Influence of Unrecognized Molecular Heterogeneity on Randomized Clinical Trials

By Rebecca A. Betensky, David N. Louis, J. Gregory Cairncross

From the Department of Biostatistics, Harvard School of Public Health and Department of Pathology and Neurosurgical Service, Massachusetts General Hospital and Harvard Medical School, Boston, MA, and the Department of Oncology, University of Western Ontario and the London Regional Cancer Centre, London, Ontario, Canada.

Address reprint requests to Rebecca A. Betensky, PhD, Harvard School of Public Health, 655 Huntington Ave, Boston, MA 02115; email: betensky@hsph.harvard.edu.

PURPOSE: In solid tumor oncology, decisions regarding treatment and eligibility for trials are governed by histologic diagnosis.

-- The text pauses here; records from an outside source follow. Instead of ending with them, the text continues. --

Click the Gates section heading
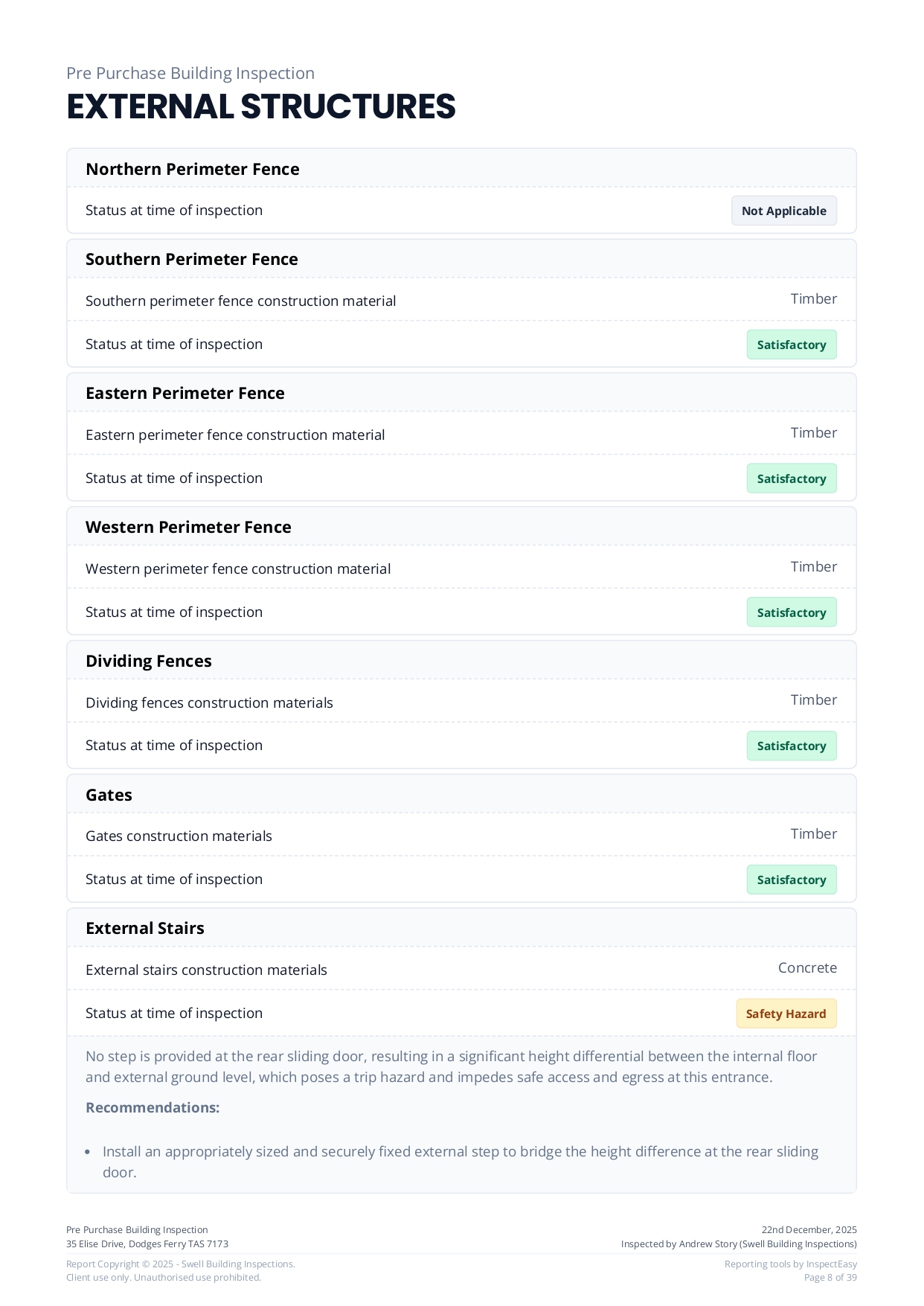Image resolution: width=924 pixels, height=1306 pixels. click(x=109, y=795)
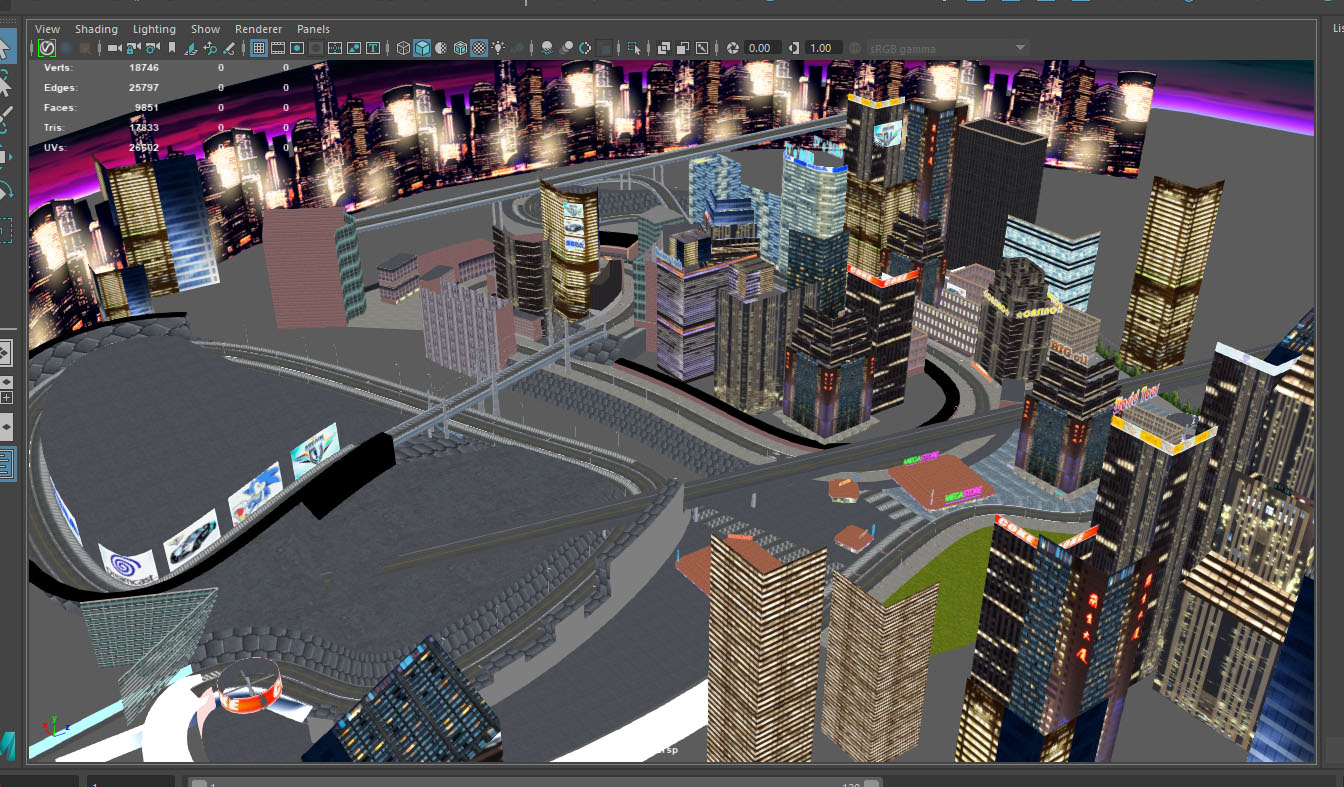The image size is (1344, 787).
Task: Open the Panels menu
Action: 313,29
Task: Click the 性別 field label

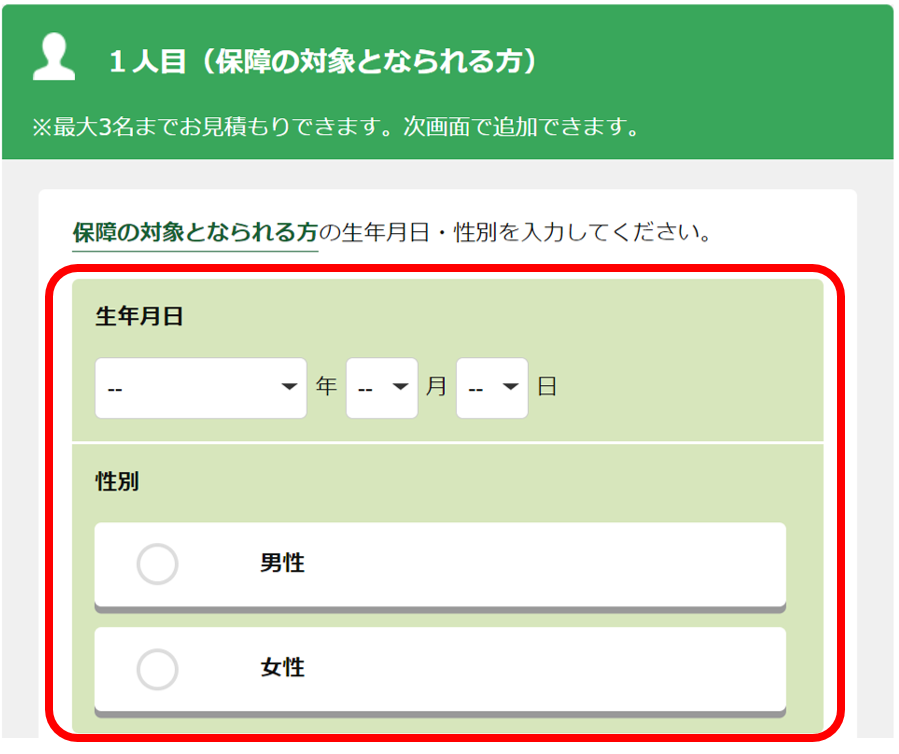Action: click(x=117, y=481)
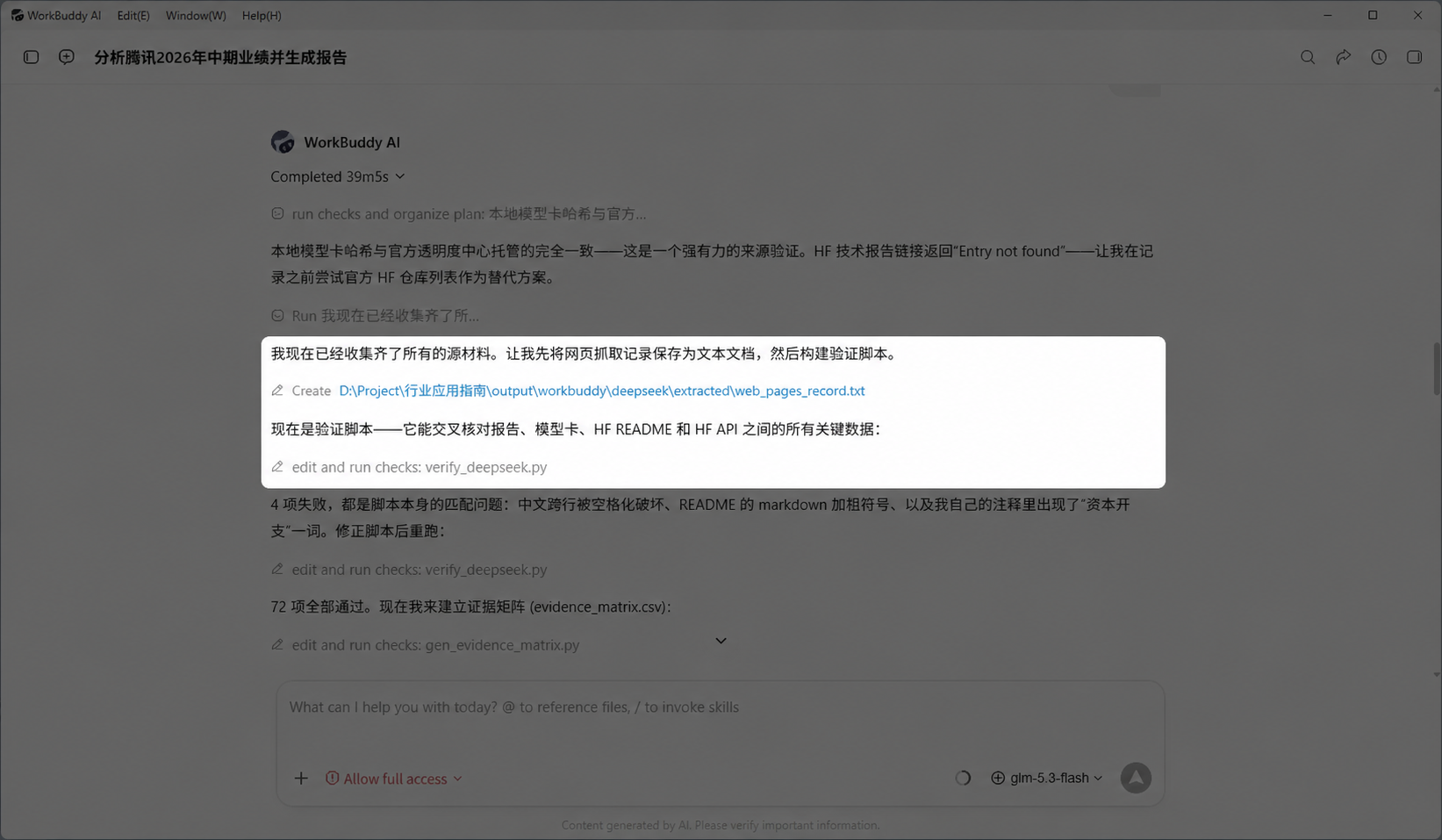Open history clock icon
This screenshot has width=1442, height=840.
point(1379,57)
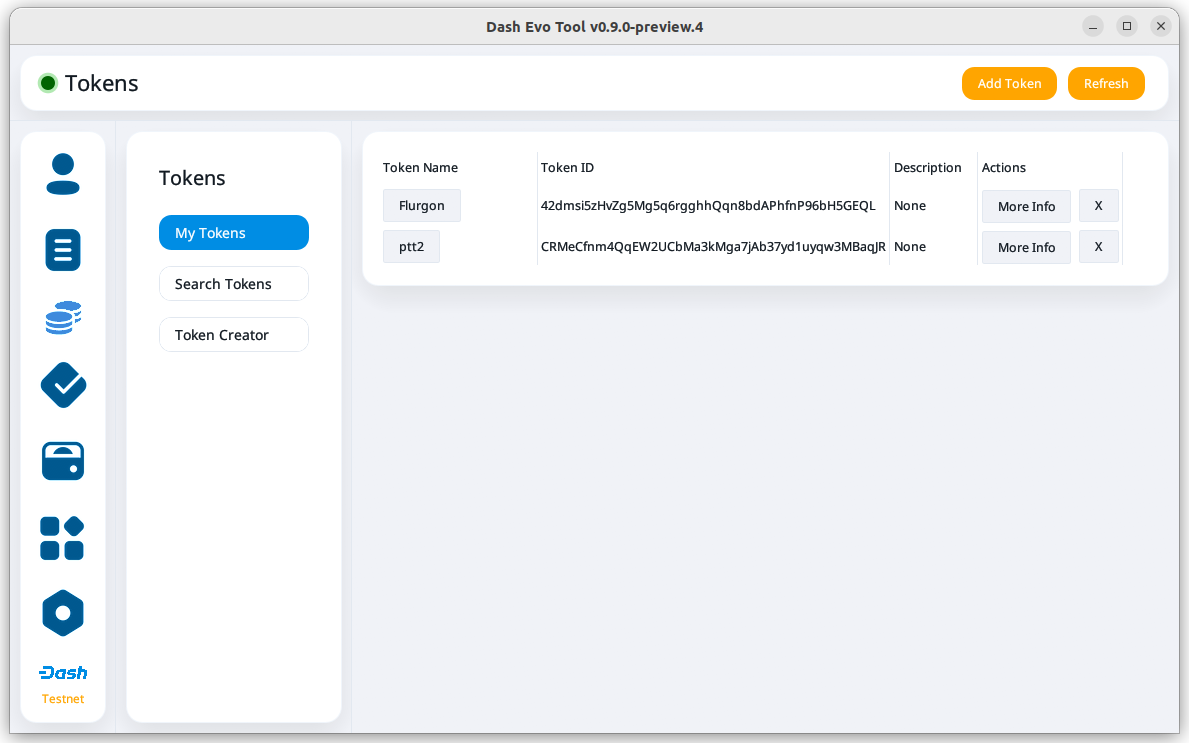This screenshot has width=1189, height=743.
Task: Open the checkmark diamond icon in sidebar
Action: pos(63,385)
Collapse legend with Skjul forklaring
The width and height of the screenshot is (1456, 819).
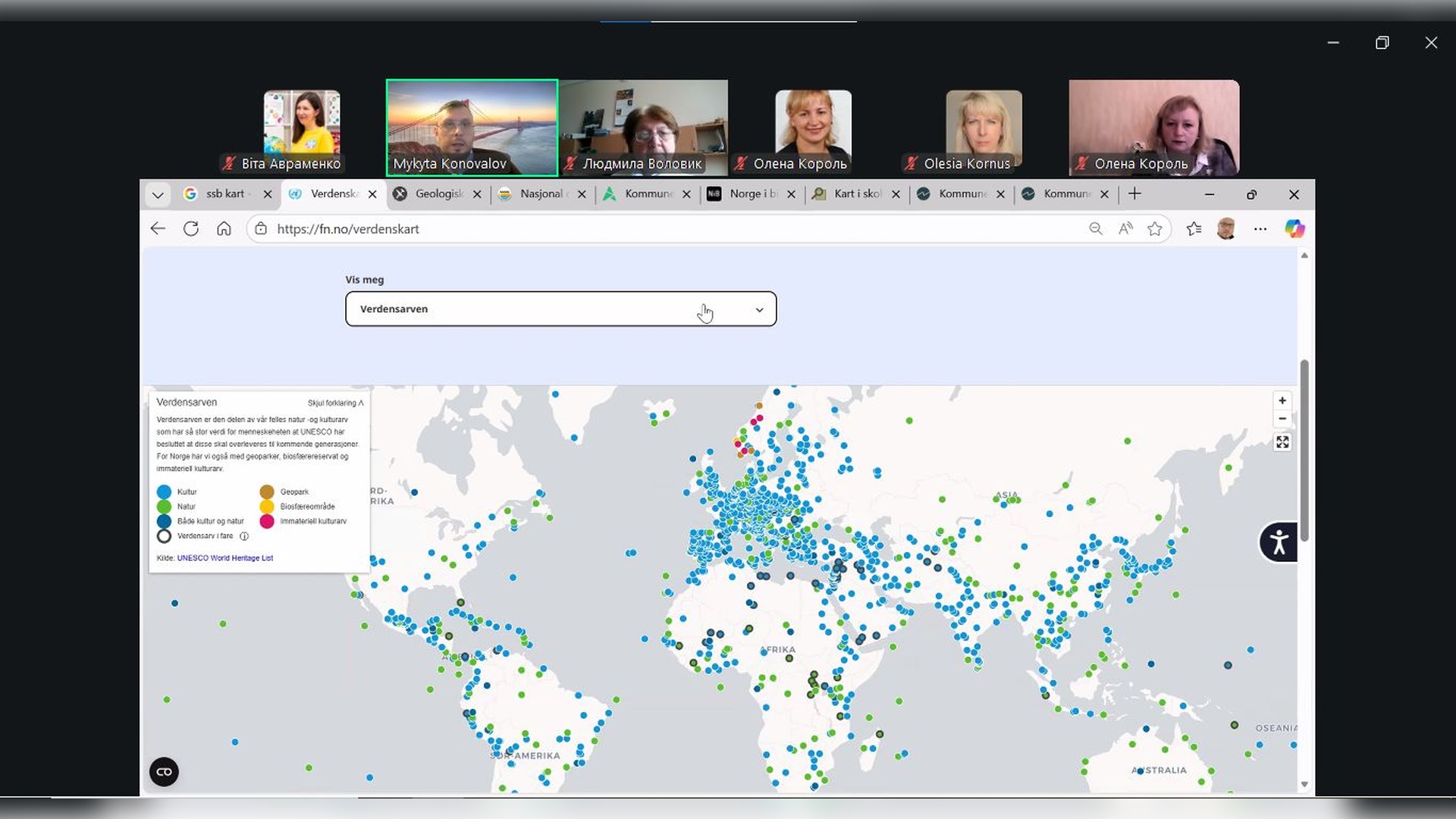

Despite this reliance on histology and the assumption that histology defines the disease, underlying molecular heterogeneity likely differentiates among patients’ outcomes.

PATIENTS AND METHODS: To illustrate how unrecognized molecular heterogeneity might obscure a truly effective new therapy for cancer, we analyzed the planning assumptions and results of a hypothetical randomized controlled trial of chemoradiotherapy for a cancer found to be drug sensitive in preliminary phase II studies.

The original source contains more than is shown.